Once, at the end of the day during closing prayer time, my 7th grade home room teacher went on a rant about how awful Will & Grace was because of all the gay characters, and I stood there feeling like a filthy sinner because I fucking loved that show.
It’s an uplifting way to come up in the world. I think it goes without saying that being taught these things at all of the most impressionable times of your life can give you a complex about some stuff undeserving of a complex. If there’s a problem in your life, you might start to think maybe you’re not worshipping right or believing hard enough. When I was a kid—probably 9 or 10—my dad asked me what I thought he and my mother could do to help them get along. First off all, I have no idea why my dad thought it was a good idea to seek advice from his 4th grader, but I guess he got what anyone seeking free advice from a completely unqualified source should get—utter horseshit. My response was that they didn’t have Jesus at the center of their marriage. What the actual fuck was I talking about? What does that even mean? I didn’t know. Their actual problems were obviously more tangible the the Son of God’s presence.
I hung on to religion for a while when I left my Lutheran K-8 experience to attend public high school. But as I got further into high school, I started to realize that so much of what I had been taught was actually…umm…bullshit. I met people who weren’t white, conservative, and Lutheran. I had gay friends who were adored by the whole class instead of bullied for liking Britney Spears (you bet that happened at Lutheran school). I had friends who were Buddhist, Mormon, Catholic or had no faith at all, and it didn’t matter. Granted, I went to high school in Arvada, Colorado, which isn’t exactly the most diverse place in the country. It was like a diversity starter pack. Still a lot white, and plenty conservative, but it was definitely more than I had been exposed to before in my little Lutheran bubble for 9 years.
Remember those books I read in middle school and read again in high school? I hated them when I read them the first time. I actually liked them the second time around because I had teachers who wanted us to know and connect with all of the themes of the books we were reading. Assigning a book to read just for the sake of reading it is useless. In middle school, I had worksheets with fill-in-the-blank questions. In high school, I had a connection to literature, and I understood it on a deeper level. It didn’t matter that I had read these books before; I hadn’t really experienced them on any meaningful level.
I was able to seek out actual education about sex and contraception. I wouldn’t need to put that information to use for a while (late-bloomer), but I was sure prepared when the time came. I learned about the religions of the world in a completely objective way. It gave me room to come to my own conclusions. I sang in choirs and was able to explore the music of the world, both old and new, secular and religious.

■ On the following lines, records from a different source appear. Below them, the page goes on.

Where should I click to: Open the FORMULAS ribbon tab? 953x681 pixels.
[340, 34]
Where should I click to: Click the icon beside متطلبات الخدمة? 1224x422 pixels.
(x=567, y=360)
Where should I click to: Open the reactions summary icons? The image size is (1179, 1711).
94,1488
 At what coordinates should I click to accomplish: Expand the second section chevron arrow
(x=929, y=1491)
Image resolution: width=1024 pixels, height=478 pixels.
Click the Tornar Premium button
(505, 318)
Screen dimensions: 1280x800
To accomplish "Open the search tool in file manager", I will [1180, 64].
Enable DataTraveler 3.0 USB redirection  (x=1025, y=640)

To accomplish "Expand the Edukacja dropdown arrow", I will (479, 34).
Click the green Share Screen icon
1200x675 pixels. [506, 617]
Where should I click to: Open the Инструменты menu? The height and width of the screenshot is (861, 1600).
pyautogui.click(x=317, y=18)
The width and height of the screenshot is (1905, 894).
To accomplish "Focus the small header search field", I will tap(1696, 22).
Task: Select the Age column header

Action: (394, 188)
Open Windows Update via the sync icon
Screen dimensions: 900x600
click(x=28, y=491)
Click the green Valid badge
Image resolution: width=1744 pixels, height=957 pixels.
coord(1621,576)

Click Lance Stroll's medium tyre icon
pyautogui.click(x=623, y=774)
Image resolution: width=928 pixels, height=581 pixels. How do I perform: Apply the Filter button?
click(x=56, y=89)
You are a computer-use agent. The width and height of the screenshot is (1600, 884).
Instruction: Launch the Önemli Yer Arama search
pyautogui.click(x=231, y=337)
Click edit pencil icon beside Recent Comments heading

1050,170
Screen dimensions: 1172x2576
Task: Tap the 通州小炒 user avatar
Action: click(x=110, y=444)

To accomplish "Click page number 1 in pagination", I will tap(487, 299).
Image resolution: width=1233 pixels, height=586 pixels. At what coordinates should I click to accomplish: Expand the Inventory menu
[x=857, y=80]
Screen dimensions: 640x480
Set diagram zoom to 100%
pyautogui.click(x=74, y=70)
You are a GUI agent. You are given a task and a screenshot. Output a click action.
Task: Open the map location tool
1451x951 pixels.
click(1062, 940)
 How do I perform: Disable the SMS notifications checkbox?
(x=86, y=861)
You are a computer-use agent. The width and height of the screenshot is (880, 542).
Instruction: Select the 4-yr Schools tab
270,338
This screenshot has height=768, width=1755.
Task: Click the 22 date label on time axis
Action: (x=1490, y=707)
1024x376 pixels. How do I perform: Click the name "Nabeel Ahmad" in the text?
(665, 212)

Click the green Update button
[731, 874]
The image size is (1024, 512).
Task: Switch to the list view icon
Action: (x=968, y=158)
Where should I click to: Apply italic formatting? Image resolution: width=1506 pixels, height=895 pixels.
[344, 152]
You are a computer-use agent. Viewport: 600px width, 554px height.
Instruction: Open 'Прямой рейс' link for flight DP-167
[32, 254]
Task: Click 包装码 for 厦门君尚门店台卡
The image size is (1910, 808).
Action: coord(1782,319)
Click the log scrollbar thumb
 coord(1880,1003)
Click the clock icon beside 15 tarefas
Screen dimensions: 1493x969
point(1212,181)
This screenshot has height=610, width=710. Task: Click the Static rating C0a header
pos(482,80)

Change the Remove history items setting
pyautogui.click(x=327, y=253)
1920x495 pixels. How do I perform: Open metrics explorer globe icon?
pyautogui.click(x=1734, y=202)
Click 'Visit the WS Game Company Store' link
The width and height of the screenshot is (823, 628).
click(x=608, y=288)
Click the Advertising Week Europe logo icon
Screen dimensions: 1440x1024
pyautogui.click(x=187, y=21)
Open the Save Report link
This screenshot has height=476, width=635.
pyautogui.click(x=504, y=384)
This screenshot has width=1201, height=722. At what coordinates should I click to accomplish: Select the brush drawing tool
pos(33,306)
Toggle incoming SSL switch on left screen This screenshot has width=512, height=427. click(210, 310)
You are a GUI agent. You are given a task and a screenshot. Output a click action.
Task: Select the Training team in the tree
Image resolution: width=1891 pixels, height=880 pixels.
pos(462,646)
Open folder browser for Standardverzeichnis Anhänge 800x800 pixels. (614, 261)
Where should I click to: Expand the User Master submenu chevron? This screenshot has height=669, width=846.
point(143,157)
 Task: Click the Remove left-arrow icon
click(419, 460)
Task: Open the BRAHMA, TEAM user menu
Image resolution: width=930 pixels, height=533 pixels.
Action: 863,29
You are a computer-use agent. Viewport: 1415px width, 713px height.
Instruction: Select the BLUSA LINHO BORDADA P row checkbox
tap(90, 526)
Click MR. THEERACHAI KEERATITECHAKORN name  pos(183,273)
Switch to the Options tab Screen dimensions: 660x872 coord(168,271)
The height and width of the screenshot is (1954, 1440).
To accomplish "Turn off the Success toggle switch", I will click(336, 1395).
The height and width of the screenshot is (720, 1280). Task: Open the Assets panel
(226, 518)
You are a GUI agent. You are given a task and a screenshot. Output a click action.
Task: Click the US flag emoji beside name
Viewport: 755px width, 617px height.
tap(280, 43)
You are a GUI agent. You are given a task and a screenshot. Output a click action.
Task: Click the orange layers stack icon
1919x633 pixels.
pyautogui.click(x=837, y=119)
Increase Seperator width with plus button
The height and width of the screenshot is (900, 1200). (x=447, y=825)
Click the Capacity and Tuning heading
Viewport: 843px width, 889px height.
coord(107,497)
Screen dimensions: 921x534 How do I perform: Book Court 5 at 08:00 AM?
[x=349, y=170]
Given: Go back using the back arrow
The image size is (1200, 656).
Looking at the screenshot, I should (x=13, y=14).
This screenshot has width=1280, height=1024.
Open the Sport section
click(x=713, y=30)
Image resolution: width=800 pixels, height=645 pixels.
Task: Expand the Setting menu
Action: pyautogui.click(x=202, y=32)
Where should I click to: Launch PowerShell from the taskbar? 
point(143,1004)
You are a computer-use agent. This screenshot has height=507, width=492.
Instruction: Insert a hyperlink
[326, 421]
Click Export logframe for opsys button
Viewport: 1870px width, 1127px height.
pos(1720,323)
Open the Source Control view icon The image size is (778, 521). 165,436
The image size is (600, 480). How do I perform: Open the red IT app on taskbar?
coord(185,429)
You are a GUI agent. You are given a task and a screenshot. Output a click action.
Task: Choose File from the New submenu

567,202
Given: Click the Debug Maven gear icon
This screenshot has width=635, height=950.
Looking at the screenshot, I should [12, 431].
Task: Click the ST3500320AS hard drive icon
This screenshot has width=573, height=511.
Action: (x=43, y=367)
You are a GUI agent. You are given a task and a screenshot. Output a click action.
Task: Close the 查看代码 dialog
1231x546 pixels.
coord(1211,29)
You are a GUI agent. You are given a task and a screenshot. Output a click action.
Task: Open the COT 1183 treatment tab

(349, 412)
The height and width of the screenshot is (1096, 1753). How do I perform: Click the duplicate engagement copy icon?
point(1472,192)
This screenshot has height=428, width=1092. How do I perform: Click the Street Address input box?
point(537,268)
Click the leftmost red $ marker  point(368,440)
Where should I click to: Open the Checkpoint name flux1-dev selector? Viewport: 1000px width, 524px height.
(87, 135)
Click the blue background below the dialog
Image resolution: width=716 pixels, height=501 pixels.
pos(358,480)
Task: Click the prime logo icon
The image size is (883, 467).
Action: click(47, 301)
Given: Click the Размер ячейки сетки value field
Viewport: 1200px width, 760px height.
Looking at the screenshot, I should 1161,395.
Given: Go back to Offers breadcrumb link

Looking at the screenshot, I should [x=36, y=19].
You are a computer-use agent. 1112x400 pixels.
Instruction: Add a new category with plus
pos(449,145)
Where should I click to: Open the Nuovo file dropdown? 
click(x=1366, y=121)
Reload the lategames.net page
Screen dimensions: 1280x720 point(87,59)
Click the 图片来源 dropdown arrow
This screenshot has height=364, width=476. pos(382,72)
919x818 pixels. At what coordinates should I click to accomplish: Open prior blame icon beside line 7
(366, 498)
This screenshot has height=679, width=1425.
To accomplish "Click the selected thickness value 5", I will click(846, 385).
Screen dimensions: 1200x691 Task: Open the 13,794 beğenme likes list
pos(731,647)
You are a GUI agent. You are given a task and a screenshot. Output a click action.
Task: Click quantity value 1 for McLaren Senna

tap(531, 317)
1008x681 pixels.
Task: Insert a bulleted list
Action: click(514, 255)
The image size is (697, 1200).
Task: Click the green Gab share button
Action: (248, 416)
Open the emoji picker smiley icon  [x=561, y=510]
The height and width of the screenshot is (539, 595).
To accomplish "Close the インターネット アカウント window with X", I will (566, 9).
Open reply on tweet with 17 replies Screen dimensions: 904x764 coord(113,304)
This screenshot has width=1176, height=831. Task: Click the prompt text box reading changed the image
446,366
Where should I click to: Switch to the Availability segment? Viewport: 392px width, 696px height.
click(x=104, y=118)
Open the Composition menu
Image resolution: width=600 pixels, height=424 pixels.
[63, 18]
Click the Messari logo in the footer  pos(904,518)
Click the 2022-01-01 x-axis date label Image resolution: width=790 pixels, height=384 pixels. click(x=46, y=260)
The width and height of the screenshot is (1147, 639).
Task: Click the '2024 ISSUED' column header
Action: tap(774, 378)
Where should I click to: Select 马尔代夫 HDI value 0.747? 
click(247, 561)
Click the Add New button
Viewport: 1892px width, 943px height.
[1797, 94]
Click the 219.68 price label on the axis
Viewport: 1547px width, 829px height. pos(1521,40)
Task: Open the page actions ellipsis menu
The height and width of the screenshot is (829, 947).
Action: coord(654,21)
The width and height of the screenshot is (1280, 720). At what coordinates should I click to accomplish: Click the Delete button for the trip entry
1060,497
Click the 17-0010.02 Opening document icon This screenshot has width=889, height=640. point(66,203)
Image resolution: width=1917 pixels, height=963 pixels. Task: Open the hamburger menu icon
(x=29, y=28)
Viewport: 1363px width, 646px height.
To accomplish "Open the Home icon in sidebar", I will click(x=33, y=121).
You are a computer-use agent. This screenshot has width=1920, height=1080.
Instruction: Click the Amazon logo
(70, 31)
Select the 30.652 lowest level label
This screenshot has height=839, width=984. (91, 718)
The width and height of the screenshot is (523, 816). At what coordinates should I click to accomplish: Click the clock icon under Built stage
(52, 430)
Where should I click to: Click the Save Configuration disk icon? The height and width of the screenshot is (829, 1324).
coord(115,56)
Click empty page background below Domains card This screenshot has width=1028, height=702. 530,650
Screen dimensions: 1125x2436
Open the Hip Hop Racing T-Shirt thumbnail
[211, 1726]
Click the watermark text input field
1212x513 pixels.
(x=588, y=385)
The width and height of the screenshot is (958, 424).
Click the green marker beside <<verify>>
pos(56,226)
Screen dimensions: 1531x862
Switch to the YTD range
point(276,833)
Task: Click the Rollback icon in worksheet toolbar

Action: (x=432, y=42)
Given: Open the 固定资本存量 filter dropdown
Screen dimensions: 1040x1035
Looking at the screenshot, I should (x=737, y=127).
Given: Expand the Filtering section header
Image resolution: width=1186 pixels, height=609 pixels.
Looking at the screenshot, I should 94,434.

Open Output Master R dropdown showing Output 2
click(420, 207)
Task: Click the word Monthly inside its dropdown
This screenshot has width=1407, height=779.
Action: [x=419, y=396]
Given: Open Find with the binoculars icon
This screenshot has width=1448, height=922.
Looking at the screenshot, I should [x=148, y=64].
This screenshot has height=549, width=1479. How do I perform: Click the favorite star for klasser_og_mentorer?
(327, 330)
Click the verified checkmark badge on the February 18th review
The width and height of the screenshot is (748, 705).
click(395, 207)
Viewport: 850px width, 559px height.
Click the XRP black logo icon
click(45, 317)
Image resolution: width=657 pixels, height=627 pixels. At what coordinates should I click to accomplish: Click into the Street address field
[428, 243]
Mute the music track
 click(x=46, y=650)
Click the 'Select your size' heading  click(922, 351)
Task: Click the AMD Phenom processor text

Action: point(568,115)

My friends who were in Theater performed in plays that were socially important and artistically impactful. In Lutheran school, we were restricted to plays musicals about how cool Jesus is, and the music was legitimately terrible.
Right before school let out for summer my Junior year, a young man (I say that now, but at the time, I was completely enamored with this mature, intelligent, charismatic college graduate with a double major in Political Science and Theater) came to my AP History class to plug a group he was leading for young people to get involved in politics. It was 2004. That summer, and through election season, I began to get to know and understand where I stand politically while also getting a hell of a civics lesson.
A big project we worked on was the Mill & Bond on the ballot in our district. I rounded up high school kids, and we knocked on doors every weekend to get support from the community and urge them to vote yes in November. I had to get to know how school funding works in our state and and be able to talk to voters when I was too young to vote.
The big lesson I learned that year is that the only way public education gets better and works for everyone is if we have citizens and a system to support it, and the impact to a community when public schools are not supported is more than many people realize. I’m grateful to have had both of these educational experiences. And I’m grateful that I went on to a public college. My public school experiences made me a whole person with a wider range of knowledge.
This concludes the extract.